The reason why we call this area Film Row was because over time, as the film exchange offices that were scattered all over the city coalesced and migrated into this area due to fire codes, because film stock at the time was very flammable. It was nitrate based. And so it was nothing for it to go up in flames. And because it had the same chemical equivalency as gun cotton and polyester film as we know today wouldn't come about until the 1950s and 60s, I believe.


And so the film exchanges were pushed on the outskirts of the downtown core, which was mainly timber constructed. And so Film Row grew out of that. And then the ancillary businesses that supported theater owners grew up in those areas too. So this became a one-stop shop.


You could come down here and get everything from carpeting for your movie theaters and theater seating, concession equipment, your movie posters, all your press information. You know, everything that you would need as a theater owner to promote a film would be down here.

And then the studios themselves, through their exchange offices, would provide, you know, stars and starlets from films, and they would help promote their films as well. And so that's how Film Row came to be.


The golden years were certainly in the 1930s and 40s. Hollywood in and of itself also experienced quite a lot in those time frames.


You have to remember, again, the technology of transporting film by plane, for example, wasn't possible because of its flammable nature.


So Oklahoma City was crisscrossed by a lot of railroads as well. Light rail, etc. And so we had tracks that would bring in the film stock from wherever it was coming from, mainly California, into this area.

Bradley Wynn on why to save the space:


You have to look at it more than a screening room, right? You have to look at the totality of things.

So when we look back at urban renewal and realize how much the city's history, its core was absolutely gutted. And then when you look at the Murrah Bombing in 1995, which also destroyed more properties because of structural damage. And you look at how Oklahoma, prior to the bombing, was almost erased completely from the map.


There was no sustainability for its future.


When post-bombing occurred and these pocket communities that would grow and eventually become things like Uptown and Midtown and Automobile Alley... When these property owners and business people began to look at their area to try to assess the damage... When they really began to discover what they had and didn't realize of historic significance...


When you look at a tragedy like that and when you realize how much you had lost, there's very little of Oklahoma City's history left remaining and standing.


In this particular area, though, we have a whole chunk. A whole chunk of the city that is original.

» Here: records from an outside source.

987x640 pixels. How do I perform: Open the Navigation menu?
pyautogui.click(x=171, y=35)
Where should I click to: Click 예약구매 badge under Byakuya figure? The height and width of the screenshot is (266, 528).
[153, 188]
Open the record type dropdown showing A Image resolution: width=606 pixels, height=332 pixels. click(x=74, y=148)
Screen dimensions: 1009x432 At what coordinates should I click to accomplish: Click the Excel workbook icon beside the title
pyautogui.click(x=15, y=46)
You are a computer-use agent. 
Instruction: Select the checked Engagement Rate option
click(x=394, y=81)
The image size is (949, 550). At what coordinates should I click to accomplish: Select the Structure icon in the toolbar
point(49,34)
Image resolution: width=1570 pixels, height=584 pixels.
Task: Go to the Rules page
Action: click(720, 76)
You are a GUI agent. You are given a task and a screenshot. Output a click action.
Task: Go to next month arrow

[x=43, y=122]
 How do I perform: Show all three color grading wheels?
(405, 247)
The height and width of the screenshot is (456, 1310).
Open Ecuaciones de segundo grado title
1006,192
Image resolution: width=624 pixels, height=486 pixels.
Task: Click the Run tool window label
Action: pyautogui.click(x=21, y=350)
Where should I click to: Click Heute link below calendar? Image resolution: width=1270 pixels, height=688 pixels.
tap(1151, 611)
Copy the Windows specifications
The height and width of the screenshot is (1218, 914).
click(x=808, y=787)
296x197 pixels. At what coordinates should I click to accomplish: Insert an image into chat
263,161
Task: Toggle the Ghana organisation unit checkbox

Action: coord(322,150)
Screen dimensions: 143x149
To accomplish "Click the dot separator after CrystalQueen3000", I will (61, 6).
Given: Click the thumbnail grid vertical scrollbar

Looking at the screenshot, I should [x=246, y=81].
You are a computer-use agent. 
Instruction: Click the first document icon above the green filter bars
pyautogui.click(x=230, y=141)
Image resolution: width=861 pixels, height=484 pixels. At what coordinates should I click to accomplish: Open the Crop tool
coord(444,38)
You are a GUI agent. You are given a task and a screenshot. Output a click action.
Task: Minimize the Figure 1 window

And I think that if we lost this screening room, I mean, it would probably be lost. This whole area, it would be developed in some other ways. You know, the screening room in and of itself is unique because it is maybe the last surviving ghost, if you will, of that area. Because it's still being used as a screening room.


And as far as we know, it could be the last screening room ever in the entire United States from that entire era.


And so I think that if we lost the screening room, that would be a huge loss of a historical thing. But we also have to look at it, as citizens of this city, that we have responsibility.


We have a responsibility to respect the legacies that were left, whether intended or not. We stand on the shoulders of those who came before us. And this is one of those unique places, unique spaces in which that that history is still tangible.


You can come in there and touch it, and you can sit in it, and you can be a part of that story which continues until it doesn't. And I think that's why we need to save it.


I'm also fortunate to have in my possession an actual screening log from 1973 to 1983 for this particular screening room that was kept by the projectionist. So the very first films that are shown here, starting in January 1973 are The Sting, American Graffiti.


And then in 1983, we have Raiders of the Lost Ark. And you have a lot of films in between. One of the interesting things you note when looking through this screening.


So there was a wide variety of films shown here, including Star Wars. Yeah, all of those films from 1973 to 1983. All those movies in between were screened in this room.